Girişimcilik Ekosistemi
Derneği (GED) Başkanı olarak bana en çok sorulan sorular şunlar:
“Ne iş yapalım?”, “Hangi
alana yatırım yapsak kazanırız?”, “Bize önereceğiniz bir üretim var mı?”...
Bu sorulara önce bildik
ekonomistler gibi yanıt veriyorum: “İhtiyaca cevap versin”, “Pazarı olsun”,
“Yenilikçi olsun”, “Çok talep gören bir ürün olsun”, “Katma değeri yüksek
olsun”, “İthal edilen bir ürünün yerlisi olsun”...
Ben bunları söylerken
sorulara yenisi ekleniyor: “Önereceğiniz bir üretim veya yatırım var mı?”
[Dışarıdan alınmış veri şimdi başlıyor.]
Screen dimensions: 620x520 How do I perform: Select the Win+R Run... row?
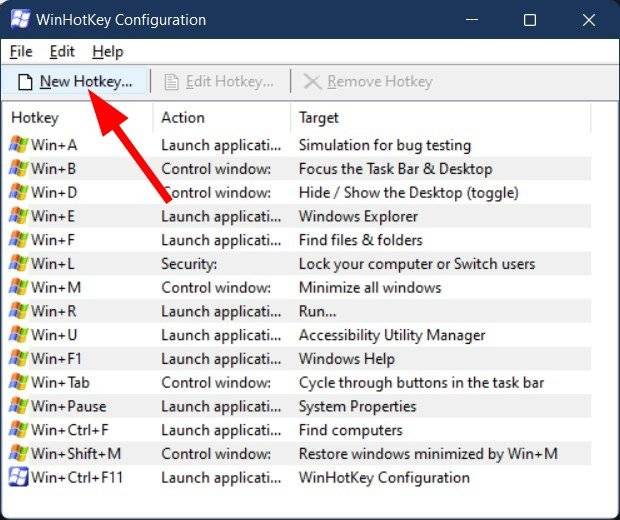pos(318,312)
Çukurova’daysak ‘Etrafınıza
bakın’ diyerek narenciye ağaçlarını gösteriyorum. Bahar aylarıysa işim daha da kolaylaşıyor.
Direkt çiçekleri işaret ediyorum. Ovanın her bahar yere dökülüp telef olan
çiçeklerinin kendilerini beklediğini söylüyorum.
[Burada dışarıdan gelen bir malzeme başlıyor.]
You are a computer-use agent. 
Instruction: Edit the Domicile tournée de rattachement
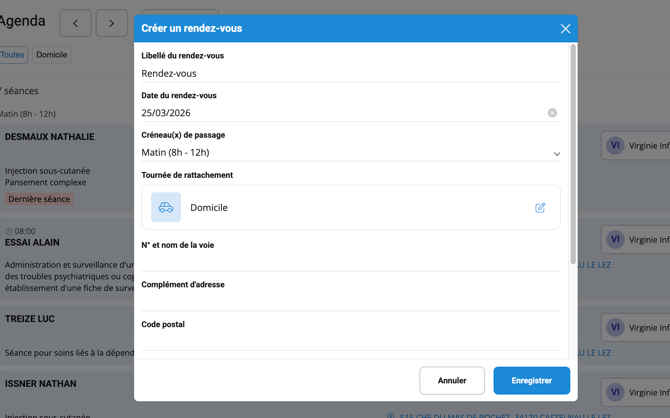coord(540,208)
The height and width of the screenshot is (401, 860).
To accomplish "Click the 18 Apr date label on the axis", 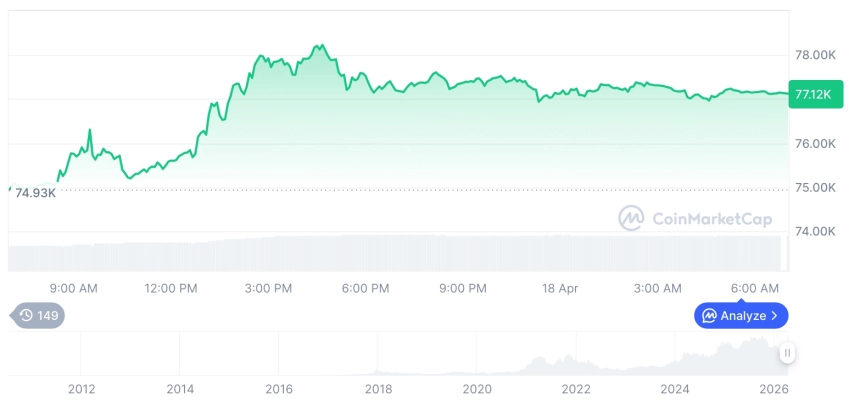I will tap(560, 288).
Şimdi hemen internete girin.
Arama motoruna ‘Portakal Çiçeği Aroma Yağı’ yazın.
Parfüm, mum, sabun, krem
yapımında kullanılan bu yağın litresi 3 bin lira. Portakal çiçeklerinden
‘aroma yağı’ üretmek yüksek teknoloji gerektirmiyor. Bu üretimin evlerde
geleneksel olarak yapıldığını biliyoruz. Ancak, ticari boyutta Adana’da
narenciye çiçeklerini işleyen bir tesis yok.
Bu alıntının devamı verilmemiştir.